Extract provided =
+++

1) Which of the following is an example of the planning function of a budget?
a. A budget demands integrated input from different business units and functions.
b. Employees are motivated to achieve the goals set by the budget.
c. Budget figures are used to evaluate the performance of managers.
d. The budget outlines a specific course of action for the coming period.
2) Opportunity cost(s):
a. of a resource with excess capacity is zero
b. should be maximized by organizations
c. are recorded as an expense in the accounting records
d. are most important to financial accountants
3) Gnome Company is trying to decide whether to continue to manufacture a particular component or to buy the component from a supplier. Which of the following is relevant to this decision?
a. the potential uses of the facilities that are currently used to manufacture the component
b. the insurance on the manufacturing facility which will continue regardless of the decision
c. allocated corporate fixed costs which would have to be allocated to other products if the component is no longer manufactured
d. the cost of the equipment that is currently being used to manufacture the component
4) Which of following statements is true of short-term decision making?
a. Fixed costs and variable costs must be analyzed separately.
b. All costs behave in the same way.
c. Unit manufacturing costs are variable costs.
d. All costs involved in a decision are considered relevant.
5) A company is analyzing its month-end results by comparing it to both static and flexible budgets. During the previous month, the actual selling price was higher than the expected price as per the static budget. This difference results in a(n):
a. favorable flexible budget variance for sales revenues.
b. favorable sales volume variance for sales revenues.

+++

Stated exercise =
Write out the part of the accounting quiz above word for word, starting with "a. the potential" and going on through "the same way.".

Data shown =
+++

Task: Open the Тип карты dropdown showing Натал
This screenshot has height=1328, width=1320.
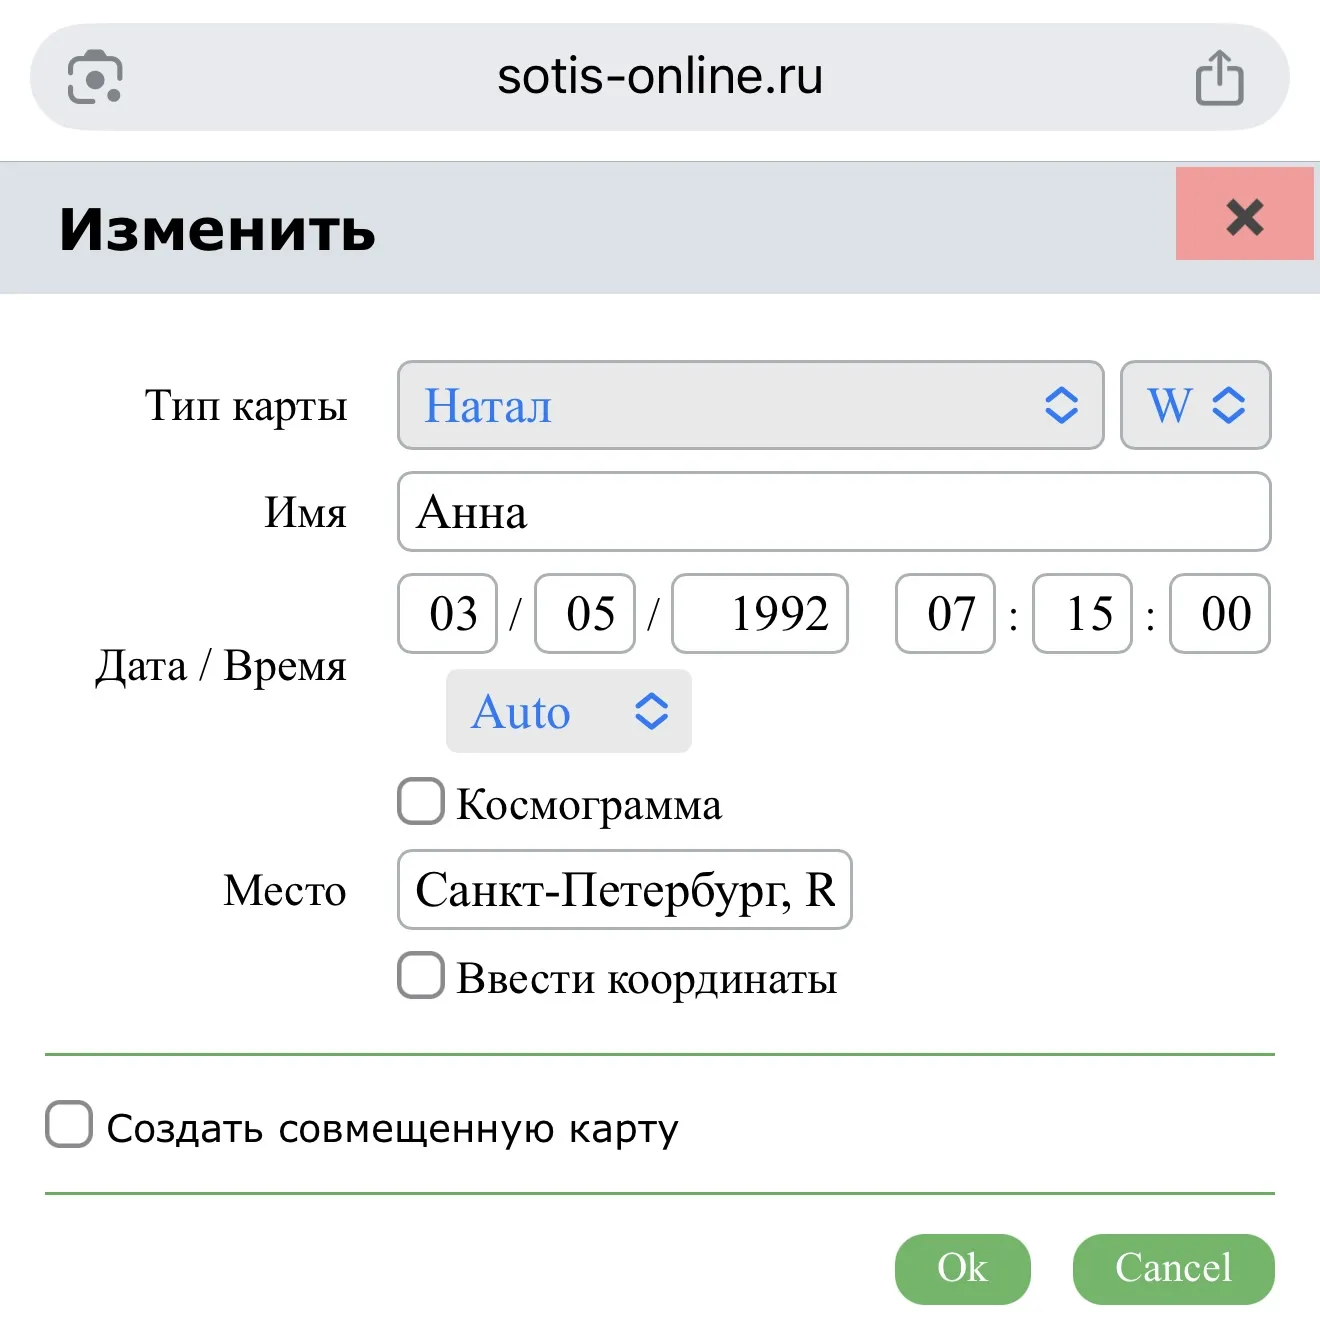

+++

Result of this task =
a. the potential uses of the facilities that are currently used to manufacture the component
b. the insurance on the manufacturing facility which will continue regardless of the decision
c. allocated corporate fixed costs which would have to be allocated to other products if the component is no longer manufactured
d. the cost of the equipment that is currently being used to manufacture the component
4) Which of following statements is true of short-term decision making?
a. Fixed costs and variable costs must be analyzed separately.
b. All costs behave in the same way.